Outra forma de gerar felicidade atual é a redução dos afetos negativos, ou seja, quando a pessoa evita ao máximo tudo o que não a faz feliz. Uma técnica muito utilizada para isso é intitulada de brainstorming que é uma “chuva de idéias”, esta técnica geralmente é benéfica quando se testou várias idéias e não houve sucesso, então porque não descrever a situação em detalhes e aproveitar as idéias de várias pessoas e grupos diferentes para encontrar uma solução interessante. Depois, num segundo momento é feita a escolha da idéia que mais lhe é interessante e que possam reduzir o afeto negativo.

Sabemos que transformar um afeto negativo em algo positivo é muito difícil, porém, só de olhar a situação e o momento de forma diferente já é algo muito importante.

Já a felicidade de longo prazo se manifesta de acordo com a satisfação com a vida de acordo com os mais variados aspectos que nela se encontram, pode ser sobre um relacionamento afetivo, familiar, social, a segurança financeira, vida profissional, os momentos de lazer, etc, dependendo do que é importante para cada um.
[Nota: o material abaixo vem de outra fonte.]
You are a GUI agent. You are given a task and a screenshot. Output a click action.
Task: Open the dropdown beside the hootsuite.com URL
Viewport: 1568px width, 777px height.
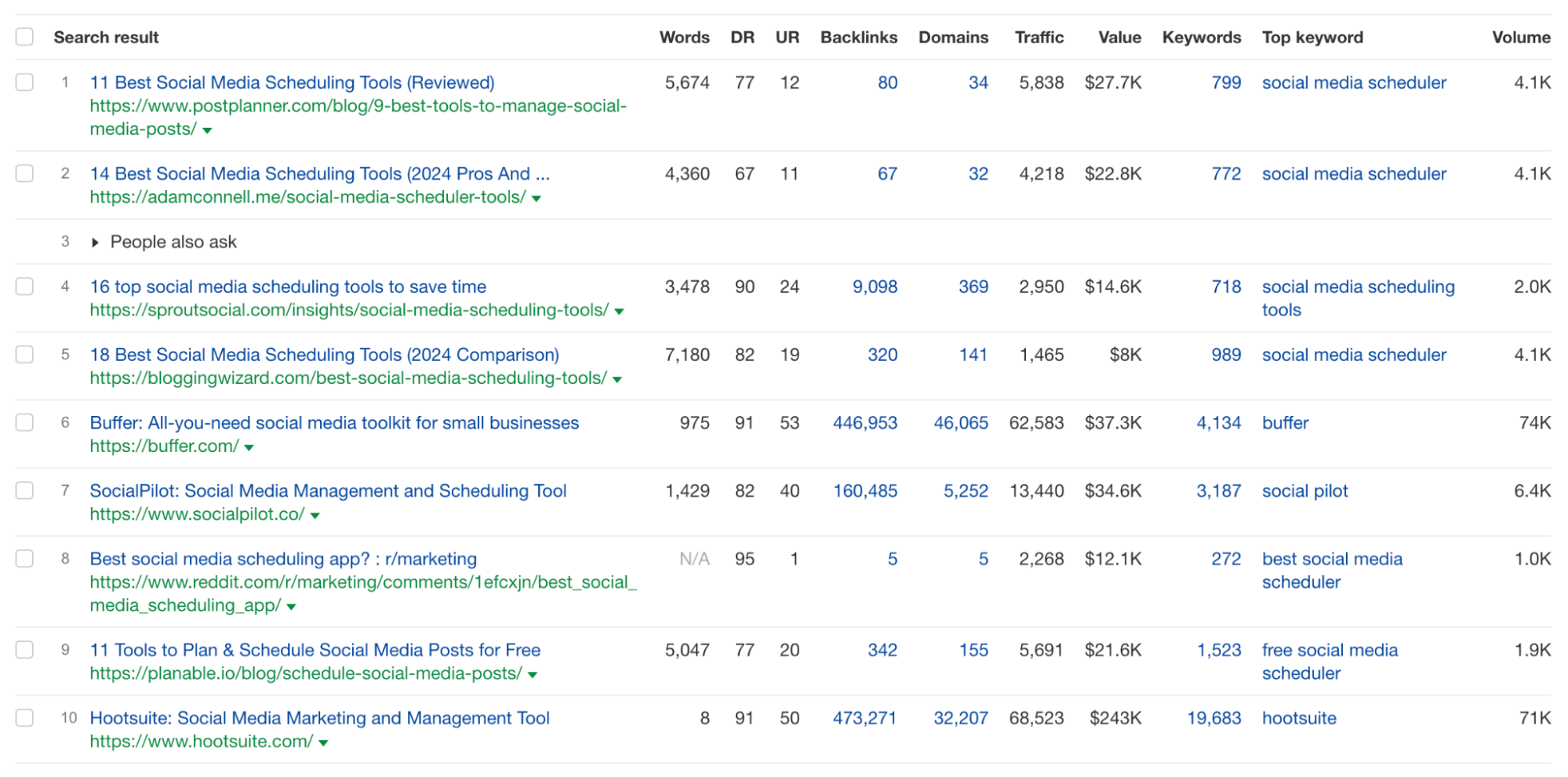(323, 742)
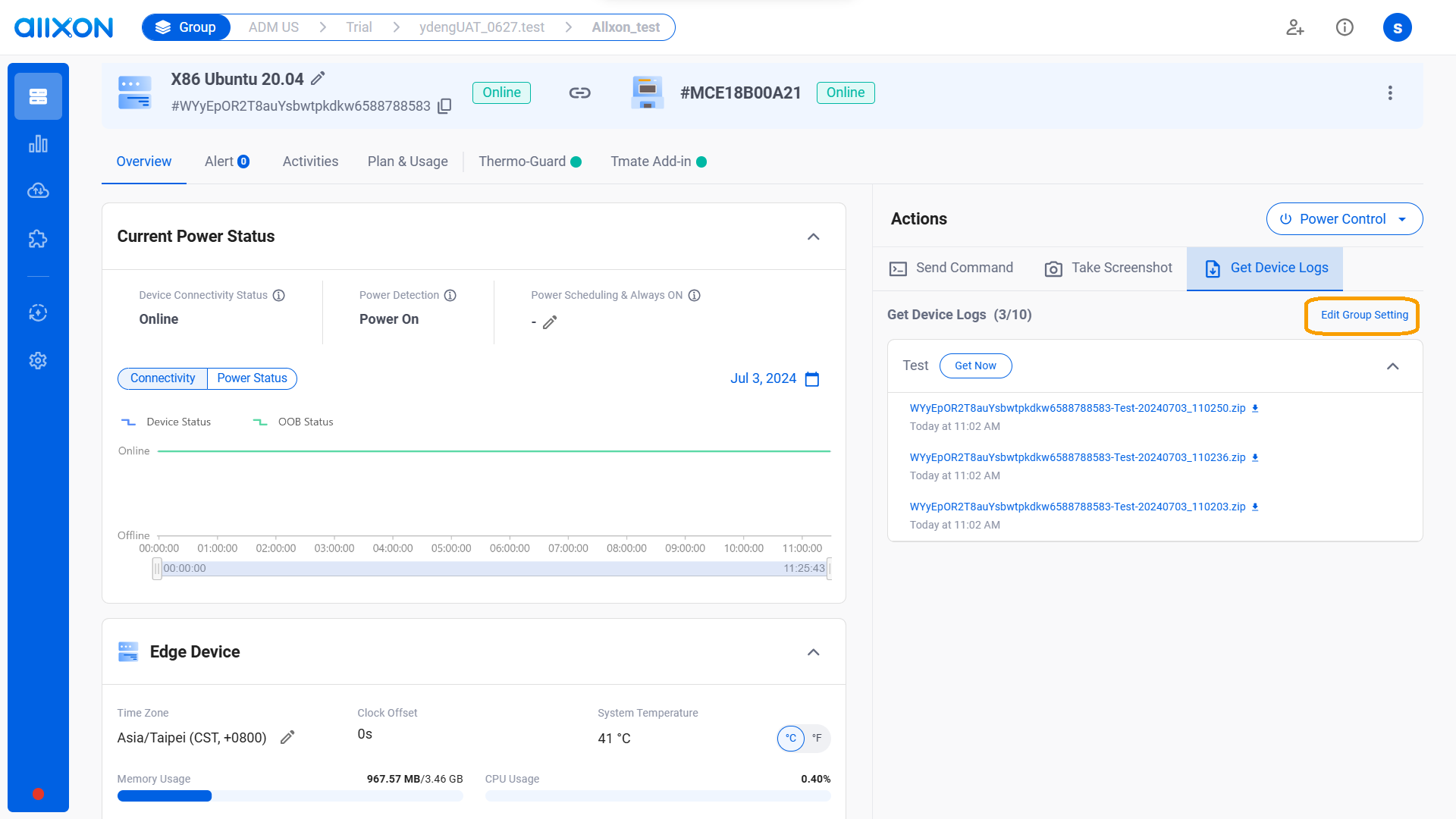Select the Connectivity toggle
The width and height of the screenshot is (1456, 819).
162,378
No entanto, o sucesso em algum desses aspectos não é garantia da felicidade, existe também a insatisfação ou a simples infelicidade apesar das boas condições que possui na vida, nesses casos, o desconforto provavelmente tem causas mais profundas e só um processo psicoterapêutico pode ajudar na compreensão do momento e dos sentimentos.
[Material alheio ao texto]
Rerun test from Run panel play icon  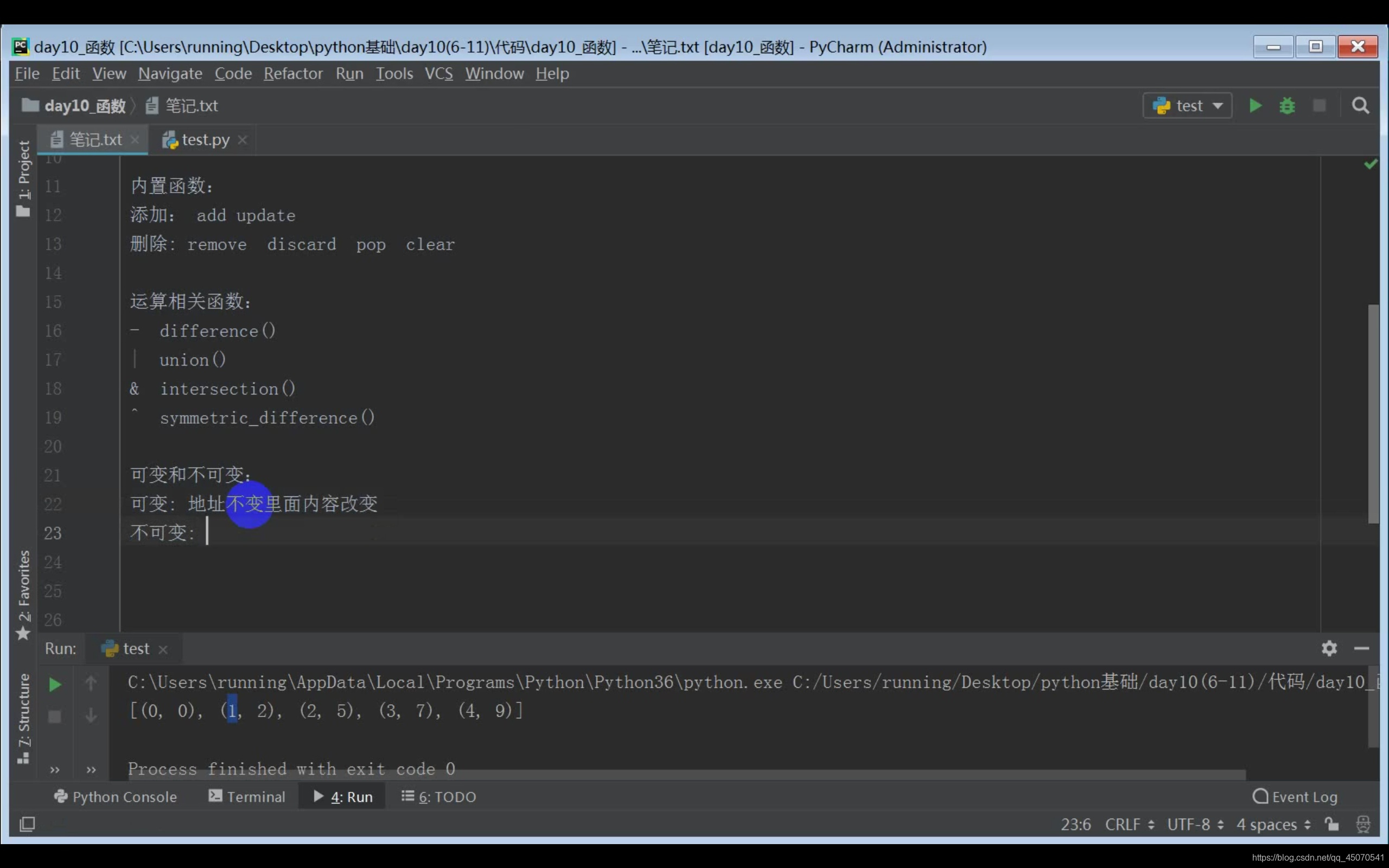pos(54,684)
Há também o inverso, a eterna satisfação, a felicidade mesmo em condições adversas, o que nos faz refletir sobre o quanto cada um pode realmente contribuir para elevar seu próprio nível de felicidade a longo prazo, estar presente em cada momento e fazer dele o que realmente é, único, aproveitar cada oportunidade para se alegrar e desenvolver hábitos de pequenos prazeres como tomar café observando o nascer do sol, ouvir músicas durante a prática de atividade física, desejar bom dia aos colegas antes de se iniciar qualquer etapa do trabalho.
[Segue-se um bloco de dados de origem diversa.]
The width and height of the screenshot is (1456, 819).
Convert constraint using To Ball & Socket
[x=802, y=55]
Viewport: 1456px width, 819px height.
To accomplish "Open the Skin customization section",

O que importa nessa busca pela felicidade e pela qualidade de vida é o número de pequenas coisas que trazem a tona a sensação de felicidade, de nada adianta um final de semana maravilhoso com quem se ama, em um lugar paradisíaco se a semana que está por vir lhe causa ansiedade e angústia.

O mais curioso, que pelas experiências pessoais e também em consultório, começo a observar que, pessoas com uma clara visão do mundo, tem uma tendência maior a depressão, avaliando seu desempenho e chances de maneira mais real. Enquanto os otimistas tem uma percepção imaginária da vida e acabam sempre com um sorriso no rosto, o que nos faz pensar que é bom manter um pouco da inocência e ilusão da infância, o que não pode acontecer é basear a felicidade apenas na imaginação.

Como podemos então detectar o que nos proporciona felicidade e como identificar os afetos negativos? A resposta são os marcadores somáticos, são sensações físicas, sentimentos ou uma mistura dos dois que podem ser percebidas na experiência emocional. É uma memória cerebral que classifica todos os eventos significativos estruturando uma forma de pensar ou sentir, e com isso, vivências desagradáveis produzem marcadores somáticos negativos e sinalizam os momentos e situações que devem ser evitados, enquanto que as experiências que provocam prazer geram sinais positivos.

A memória das vivências emocionais é o que nos torna um indivíduo o que sentimos como nossa essência, mesmo que elas se transformem ao longo do tempo.

Os marcadores somáticos só podem ser utilizados de maneira proposital quando possuímos uma auto percepção muito forte, possibilitando o registro de tais informações, podendo então estimular ativamente o seu sentimento de bem-estar, independente das circunstâncias externas.

A autonomia é o segredo para a satisfação a longo prazo, é alguém que consegue escolher e arcar com as consequências de cada efeito, é condicionar sua própria felicidade independente de tendências, opinião de outras pessoas, modismos, grupos, etc.

Esta capacidade de saber o que é importante para si mesmo depende muito da atenção que dedicamos aos marcadores somáticos, ajudando então na tomada de decisão e também no encontro de motivação para a busca pelos objetivos de vida.